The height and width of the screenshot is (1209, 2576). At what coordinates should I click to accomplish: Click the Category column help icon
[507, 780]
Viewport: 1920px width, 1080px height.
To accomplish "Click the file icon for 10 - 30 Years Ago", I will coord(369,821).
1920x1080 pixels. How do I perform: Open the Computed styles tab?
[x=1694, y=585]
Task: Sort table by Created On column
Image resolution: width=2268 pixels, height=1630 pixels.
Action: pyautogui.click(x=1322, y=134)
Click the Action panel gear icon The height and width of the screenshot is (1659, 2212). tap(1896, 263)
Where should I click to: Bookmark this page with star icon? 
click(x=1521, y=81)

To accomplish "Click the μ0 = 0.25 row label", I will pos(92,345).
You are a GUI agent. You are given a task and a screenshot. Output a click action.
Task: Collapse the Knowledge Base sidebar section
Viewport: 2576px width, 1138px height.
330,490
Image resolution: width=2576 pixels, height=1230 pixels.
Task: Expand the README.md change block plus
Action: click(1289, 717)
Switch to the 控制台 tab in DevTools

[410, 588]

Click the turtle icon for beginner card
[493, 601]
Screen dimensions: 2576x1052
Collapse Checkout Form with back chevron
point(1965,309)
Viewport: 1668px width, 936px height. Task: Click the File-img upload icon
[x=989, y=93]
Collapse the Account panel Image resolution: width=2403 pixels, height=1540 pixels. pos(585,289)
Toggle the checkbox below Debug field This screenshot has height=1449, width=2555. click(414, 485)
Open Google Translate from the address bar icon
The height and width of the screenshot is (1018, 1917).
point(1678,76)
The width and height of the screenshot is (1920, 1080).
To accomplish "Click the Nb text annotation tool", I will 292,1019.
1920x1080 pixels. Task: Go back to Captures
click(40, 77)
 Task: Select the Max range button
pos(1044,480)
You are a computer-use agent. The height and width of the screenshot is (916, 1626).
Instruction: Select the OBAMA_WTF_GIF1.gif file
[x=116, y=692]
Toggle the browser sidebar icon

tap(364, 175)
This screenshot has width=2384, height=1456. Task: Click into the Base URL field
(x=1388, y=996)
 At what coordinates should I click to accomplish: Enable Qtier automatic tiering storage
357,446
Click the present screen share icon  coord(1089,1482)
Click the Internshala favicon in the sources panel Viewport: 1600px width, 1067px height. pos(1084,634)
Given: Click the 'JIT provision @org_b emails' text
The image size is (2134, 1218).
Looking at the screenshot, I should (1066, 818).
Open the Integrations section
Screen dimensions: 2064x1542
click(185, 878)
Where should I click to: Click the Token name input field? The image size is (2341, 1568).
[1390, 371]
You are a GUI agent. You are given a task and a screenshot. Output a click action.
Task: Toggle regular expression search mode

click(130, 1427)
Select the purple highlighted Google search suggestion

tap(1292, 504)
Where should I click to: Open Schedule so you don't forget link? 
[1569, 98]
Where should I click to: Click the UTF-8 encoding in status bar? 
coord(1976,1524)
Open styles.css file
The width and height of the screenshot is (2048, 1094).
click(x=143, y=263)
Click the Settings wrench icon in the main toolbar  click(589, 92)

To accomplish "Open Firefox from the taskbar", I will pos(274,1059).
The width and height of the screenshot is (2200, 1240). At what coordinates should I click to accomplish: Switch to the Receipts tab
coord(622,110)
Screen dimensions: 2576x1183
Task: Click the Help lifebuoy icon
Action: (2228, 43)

━━━━━━━━━━

▸ **Action item**
Each line from the one holding "The width and height of the screenshot is (2048, 1094)." to the end of the entries is to be written out exactly. Skip every line before it.

▸ **Solution for this exercise**
The width and height of the screenshot is (2048, 1094).
click(x=143, y=263)
Click the Settings wrench icon in the main toolbar  click(589, 92)

To accomplish "Open Firefox from the taskbar", I will pos(274,1059).
The width and height of the screenshot is (2200, 1240). At what coordinates should I click to accomplish: Switch to the Receipts tab
coord(622,110)
Screen dimensions: 2576x1183
Task: Click the Help lifebuoy icon
Action: (2228, 43)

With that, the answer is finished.